The AI revolution has created obvious investment opportunities in semiconductor stocks like Nvidia (NASDAQ:NVDA | NVDA Price Prediction) and even those supplying the chipmakers like ASML (NASDAQ:ASML). But with the data center boom underway and hyperscalers like Microsoft (NASDAQ:MSFT) and Amazon (NASDAQ:AMZN) committed to spending hundreds of billions on new facilities, investors may be overlooking a hidden investment opportunity in the companies actually constructing the data centers: Fluor (NYSE:FLR) could be the best hidden stock to capitalize on the AI boom.
Building the Future of Industry
The company organizes its work into three core segments. The largest and fastest-growing is Urban Solutions, which includes advanced manufacturing (such as chip fabs), mining, metals, and life sciences. This segment now accounts for 73% of Fluor’s total backlog, reflecting strong demand in high-tech and future-focused markets. The other two segments — Energy Solutions (oil, gas, and chemicals) and Mission Solutions (government contracts for defense and environmental projects) — round out the portfolio and provide diversification.
What sets Fluor’s financial model apart is its heavy reliance on reimbursable contracts. In these deals, clients cover the project costs and pay Fluor an additional fee, which significantly lowers the company’s exposure to cost overruns.

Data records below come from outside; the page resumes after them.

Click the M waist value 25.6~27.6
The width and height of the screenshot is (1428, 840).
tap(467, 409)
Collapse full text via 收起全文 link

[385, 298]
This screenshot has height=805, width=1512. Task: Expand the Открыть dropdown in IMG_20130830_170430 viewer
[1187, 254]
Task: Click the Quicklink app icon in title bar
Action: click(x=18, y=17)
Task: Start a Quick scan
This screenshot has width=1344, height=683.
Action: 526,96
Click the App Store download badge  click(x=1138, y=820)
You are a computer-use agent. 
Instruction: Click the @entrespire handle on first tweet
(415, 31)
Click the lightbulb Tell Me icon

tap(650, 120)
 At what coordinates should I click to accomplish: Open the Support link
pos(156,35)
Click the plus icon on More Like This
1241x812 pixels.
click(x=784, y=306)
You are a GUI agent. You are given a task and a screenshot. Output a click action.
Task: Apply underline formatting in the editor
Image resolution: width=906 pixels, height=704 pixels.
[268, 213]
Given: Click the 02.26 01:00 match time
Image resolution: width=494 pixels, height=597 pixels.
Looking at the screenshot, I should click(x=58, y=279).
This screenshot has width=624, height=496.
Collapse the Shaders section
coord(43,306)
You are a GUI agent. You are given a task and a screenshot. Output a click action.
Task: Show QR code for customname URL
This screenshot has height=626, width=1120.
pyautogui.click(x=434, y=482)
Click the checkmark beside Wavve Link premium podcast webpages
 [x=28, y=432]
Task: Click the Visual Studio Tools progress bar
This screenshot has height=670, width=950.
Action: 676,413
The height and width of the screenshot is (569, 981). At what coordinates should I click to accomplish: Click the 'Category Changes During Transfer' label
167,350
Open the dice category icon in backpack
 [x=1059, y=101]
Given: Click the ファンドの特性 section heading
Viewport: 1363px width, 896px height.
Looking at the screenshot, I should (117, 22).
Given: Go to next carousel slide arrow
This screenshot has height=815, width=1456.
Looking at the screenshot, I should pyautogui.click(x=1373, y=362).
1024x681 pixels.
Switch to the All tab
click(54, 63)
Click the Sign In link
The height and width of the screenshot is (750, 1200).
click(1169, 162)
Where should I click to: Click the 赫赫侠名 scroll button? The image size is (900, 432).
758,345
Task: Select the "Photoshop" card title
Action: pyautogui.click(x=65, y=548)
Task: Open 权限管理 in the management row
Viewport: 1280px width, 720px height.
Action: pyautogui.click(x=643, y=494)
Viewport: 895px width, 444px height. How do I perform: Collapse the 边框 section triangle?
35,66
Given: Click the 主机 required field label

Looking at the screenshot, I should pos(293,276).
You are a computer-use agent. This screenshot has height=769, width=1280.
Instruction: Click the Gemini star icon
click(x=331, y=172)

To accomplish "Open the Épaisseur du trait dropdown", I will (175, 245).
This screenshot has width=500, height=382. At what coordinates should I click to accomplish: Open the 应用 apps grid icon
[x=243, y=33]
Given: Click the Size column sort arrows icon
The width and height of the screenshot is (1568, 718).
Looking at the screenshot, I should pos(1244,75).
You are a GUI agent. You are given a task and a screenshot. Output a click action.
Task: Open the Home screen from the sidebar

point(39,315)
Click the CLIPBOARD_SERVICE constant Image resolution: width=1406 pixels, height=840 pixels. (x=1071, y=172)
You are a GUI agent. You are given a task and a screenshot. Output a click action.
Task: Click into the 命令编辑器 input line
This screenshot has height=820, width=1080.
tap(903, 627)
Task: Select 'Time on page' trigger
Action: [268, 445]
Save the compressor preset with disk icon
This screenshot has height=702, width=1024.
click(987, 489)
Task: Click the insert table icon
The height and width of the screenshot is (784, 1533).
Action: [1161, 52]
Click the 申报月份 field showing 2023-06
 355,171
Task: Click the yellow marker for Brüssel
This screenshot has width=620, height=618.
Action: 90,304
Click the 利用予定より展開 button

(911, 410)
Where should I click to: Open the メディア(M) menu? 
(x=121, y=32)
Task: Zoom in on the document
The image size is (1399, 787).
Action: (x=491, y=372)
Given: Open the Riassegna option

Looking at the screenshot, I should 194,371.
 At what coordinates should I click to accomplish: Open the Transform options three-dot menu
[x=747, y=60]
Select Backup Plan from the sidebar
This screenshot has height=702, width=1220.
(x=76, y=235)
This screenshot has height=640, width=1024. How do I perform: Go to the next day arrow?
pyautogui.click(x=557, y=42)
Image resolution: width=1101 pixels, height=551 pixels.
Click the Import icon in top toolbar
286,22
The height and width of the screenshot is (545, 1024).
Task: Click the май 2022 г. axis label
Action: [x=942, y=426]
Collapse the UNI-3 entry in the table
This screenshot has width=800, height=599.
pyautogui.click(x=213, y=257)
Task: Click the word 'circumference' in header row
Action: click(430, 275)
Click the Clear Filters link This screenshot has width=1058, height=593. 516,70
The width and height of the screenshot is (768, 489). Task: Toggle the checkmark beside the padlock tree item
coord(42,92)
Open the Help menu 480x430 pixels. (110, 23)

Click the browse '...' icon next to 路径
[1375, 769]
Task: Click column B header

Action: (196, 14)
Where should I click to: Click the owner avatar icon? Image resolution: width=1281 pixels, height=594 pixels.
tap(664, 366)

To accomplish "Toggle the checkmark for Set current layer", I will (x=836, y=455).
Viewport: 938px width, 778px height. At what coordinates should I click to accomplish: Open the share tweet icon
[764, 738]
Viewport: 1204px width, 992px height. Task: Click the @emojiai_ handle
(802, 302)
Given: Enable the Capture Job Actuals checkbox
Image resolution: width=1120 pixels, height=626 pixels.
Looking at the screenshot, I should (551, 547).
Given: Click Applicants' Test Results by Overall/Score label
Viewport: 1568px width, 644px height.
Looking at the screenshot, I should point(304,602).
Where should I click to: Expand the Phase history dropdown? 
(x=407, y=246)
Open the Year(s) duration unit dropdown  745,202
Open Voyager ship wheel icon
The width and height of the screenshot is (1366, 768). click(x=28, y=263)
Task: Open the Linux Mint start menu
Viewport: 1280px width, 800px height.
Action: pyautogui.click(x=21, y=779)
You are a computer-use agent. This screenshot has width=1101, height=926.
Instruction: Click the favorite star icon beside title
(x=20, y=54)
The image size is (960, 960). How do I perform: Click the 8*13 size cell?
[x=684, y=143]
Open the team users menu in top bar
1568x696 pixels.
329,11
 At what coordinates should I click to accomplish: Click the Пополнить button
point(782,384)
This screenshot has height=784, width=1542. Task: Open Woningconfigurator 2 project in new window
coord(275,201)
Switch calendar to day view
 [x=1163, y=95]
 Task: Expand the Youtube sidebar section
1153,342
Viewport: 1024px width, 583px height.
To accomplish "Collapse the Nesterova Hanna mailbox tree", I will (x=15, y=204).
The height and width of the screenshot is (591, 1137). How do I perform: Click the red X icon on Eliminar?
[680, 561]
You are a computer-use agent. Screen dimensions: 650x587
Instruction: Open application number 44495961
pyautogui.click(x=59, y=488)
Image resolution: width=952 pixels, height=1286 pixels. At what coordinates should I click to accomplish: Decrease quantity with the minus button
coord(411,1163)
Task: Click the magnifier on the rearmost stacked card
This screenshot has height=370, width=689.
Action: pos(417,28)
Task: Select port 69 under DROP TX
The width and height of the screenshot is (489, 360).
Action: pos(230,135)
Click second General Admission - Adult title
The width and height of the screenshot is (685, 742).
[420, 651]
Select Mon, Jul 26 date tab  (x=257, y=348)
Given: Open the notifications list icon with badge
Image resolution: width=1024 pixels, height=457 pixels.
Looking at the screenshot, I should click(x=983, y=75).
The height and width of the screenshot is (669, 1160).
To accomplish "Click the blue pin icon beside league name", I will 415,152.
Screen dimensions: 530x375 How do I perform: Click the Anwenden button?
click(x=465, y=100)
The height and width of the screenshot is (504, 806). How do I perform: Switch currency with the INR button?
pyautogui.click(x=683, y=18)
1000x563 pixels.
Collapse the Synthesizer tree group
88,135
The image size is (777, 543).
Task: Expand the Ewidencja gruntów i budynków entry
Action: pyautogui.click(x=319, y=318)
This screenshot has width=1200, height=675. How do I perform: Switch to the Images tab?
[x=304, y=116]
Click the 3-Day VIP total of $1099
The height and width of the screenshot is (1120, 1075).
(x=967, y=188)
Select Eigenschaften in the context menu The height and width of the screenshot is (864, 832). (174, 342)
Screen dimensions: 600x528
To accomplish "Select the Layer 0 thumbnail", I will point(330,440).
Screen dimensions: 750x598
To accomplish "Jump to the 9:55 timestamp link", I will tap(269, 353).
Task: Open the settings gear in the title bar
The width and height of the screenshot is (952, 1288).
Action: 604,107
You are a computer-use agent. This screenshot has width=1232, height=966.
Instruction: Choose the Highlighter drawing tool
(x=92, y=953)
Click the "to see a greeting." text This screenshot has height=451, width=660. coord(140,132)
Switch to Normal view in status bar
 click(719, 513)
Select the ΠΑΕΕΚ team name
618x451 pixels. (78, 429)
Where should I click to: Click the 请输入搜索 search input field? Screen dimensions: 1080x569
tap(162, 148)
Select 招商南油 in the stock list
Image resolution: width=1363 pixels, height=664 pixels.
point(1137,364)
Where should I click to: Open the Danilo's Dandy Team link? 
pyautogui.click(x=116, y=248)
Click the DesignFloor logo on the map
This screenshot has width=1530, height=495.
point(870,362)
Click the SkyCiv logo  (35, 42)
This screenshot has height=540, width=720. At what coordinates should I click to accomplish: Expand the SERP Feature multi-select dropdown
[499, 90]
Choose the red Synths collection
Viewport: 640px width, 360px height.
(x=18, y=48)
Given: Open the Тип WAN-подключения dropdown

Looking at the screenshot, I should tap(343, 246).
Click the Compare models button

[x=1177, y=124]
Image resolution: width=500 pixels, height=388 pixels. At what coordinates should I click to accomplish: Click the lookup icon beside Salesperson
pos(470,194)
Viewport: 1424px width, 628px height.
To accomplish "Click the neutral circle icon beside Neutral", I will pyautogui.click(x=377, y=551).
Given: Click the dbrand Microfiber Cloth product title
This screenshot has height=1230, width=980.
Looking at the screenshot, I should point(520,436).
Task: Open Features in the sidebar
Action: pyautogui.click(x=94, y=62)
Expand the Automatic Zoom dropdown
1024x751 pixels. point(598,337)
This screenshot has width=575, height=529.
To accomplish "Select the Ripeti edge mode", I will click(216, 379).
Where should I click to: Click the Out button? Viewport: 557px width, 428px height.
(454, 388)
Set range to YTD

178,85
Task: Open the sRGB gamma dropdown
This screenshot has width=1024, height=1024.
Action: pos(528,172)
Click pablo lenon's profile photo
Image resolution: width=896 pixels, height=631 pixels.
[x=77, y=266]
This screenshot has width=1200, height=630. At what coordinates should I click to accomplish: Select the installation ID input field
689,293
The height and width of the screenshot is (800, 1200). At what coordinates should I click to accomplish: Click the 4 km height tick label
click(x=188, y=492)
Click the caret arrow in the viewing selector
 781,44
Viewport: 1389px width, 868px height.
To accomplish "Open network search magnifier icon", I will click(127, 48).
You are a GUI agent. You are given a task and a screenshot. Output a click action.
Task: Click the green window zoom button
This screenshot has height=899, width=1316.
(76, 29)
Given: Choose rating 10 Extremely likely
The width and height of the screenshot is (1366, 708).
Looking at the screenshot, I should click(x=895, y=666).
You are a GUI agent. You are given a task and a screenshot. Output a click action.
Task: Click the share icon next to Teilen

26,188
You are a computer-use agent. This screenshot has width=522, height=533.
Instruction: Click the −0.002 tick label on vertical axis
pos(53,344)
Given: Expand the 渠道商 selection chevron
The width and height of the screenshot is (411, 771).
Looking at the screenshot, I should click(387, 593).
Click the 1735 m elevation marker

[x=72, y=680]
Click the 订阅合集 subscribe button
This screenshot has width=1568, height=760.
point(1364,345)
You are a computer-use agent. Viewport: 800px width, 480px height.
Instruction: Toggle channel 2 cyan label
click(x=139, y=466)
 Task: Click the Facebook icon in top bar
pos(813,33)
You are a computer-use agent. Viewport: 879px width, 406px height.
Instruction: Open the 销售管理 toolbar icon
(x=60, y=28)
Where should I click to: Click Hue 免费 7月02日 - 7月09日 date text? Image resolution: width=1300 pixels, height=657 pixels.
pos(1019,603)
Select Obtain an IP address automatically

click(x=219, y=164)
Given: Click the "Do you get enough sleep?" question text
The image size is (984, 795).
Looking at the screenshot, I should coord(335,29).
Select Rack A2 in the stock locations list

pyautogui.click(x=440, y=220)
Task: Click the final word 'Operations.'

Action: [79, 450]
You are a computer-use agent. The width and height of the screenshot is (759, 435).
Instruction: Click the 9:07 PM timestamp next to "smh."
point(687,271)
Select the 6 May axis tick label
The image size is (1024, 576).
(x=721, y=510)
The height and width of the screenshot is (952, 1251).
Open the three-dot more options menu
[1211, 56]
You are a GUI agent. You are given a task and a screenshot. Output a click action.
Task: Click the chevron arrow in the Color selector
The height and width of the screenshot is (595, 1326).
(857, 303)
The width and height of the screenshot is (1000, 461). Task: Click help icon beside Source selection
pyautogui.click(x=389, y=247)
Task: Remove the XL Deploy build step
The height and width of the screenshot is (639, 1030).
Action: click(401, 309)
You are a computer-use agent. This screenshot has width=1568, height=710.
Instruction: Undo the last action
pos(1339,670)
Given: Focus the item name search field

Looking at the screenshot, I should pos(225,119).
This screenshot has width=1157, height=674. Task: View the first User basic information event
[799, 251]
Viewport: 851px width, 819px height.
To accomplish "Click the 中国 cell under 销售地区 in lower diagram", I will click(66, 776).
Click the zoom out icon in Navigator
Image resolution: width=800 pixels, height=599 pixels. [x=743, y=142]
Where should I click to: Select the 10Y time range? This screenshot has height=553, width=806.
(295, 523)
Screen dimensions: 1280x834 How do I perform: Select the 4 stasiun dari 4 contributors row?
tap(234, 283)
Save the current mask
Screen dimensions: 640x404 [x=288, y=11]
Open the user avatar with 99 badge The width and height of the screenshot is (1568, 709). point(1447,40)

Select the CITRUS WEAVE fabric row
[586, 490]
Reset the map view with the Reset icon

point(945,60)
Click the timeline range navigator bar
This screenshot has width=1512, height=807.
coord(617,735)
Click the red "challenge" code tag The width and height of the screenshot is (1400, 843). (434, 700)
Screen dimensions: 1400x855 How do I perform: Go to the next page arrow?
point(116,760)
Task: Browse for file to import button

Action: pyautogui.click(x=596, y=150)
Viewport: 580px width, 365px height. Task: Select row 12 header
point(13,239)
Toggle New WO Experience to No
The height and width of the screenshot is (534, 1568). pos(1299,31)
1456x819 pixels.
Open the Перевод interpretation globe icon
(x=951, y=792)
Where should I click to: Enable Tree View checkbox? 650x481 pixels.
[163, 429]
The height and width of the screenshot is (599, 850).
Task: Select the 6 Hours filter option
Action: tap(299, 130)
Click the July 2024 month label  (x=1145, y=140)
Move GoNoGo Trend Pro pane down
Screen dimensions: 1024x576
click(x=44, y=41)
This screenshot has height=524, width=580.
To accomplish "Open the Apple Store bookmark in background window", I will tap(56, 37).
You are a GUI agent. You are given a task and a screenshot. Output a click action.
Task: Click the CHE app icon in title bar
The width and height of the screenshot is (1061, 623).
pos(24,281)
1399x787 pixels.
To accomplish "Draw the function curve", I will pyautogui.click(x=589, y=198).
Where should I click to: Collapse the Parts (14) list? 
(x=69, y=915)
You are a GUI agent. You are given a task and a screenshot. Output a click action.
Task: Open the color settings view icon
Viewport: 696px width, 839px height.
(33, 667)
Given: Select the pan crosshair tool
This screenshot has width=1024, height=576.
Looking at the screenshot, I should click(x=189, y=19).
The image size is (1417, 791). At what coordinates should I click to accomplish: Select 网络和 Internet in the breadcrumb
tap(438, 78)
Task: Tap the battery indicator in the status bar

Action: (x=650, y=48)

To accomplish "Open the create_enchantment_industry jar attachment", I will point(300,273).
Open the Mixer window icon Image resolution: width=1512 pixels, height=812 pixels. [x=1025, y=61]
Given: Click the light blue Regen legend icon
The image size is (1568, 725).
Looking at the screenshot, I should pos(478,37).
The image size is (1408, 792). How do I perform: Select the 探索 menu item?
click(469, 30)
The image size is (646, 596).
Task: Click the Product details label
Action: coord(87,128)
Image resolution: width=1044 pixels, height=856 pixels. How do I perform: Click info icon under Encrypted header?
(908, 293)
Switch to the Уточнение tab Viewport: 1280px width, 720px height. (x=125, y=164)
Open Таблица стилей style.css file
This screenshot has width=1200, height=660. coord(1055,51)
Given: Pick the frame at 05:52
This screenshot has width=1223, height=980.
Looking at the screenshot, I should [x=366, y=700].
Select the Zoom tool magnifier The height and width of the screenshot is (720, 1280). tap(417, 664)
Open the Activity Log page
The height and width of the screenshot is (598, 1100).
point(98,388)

In the third quarter, 82% of the company’s $28.2 billion backlog was reimbursable — up from earlier periods and a clear sign of disciplined contract selection. That same quarter, revenue reached $3.4 billion. Urban Solutions led the way with $2.3 billion, driven by increased activity on major mining and life-sciences projects. Energy Solutions contributed $262 million (affected by a one-time legal charge), while Mission Solutions added $761 million from steady government work.
Key Semiconductor Deals and CHIPS Act Impact
Fluor serves as a major EPC provider for semiconductor facilities, directly benefiting from policies like the CHIPS Act, which has driven massive investments in domestic chip production. The company supports key projects for Samsung Electronics, including its major Texas expansion backed by CHIPS funding, and Taiwan Semiconductor Manufacturing (NYSE:TSM), whose Arizona fabs represent billions in total investment. These efforts involve the construction of specialized cleanrooms and infrastructure for advanced chip nodes. Backlog growth has been supported by these awards in advanced manufacturing, with the overall figure standing at $28.2 billion in the third quarter.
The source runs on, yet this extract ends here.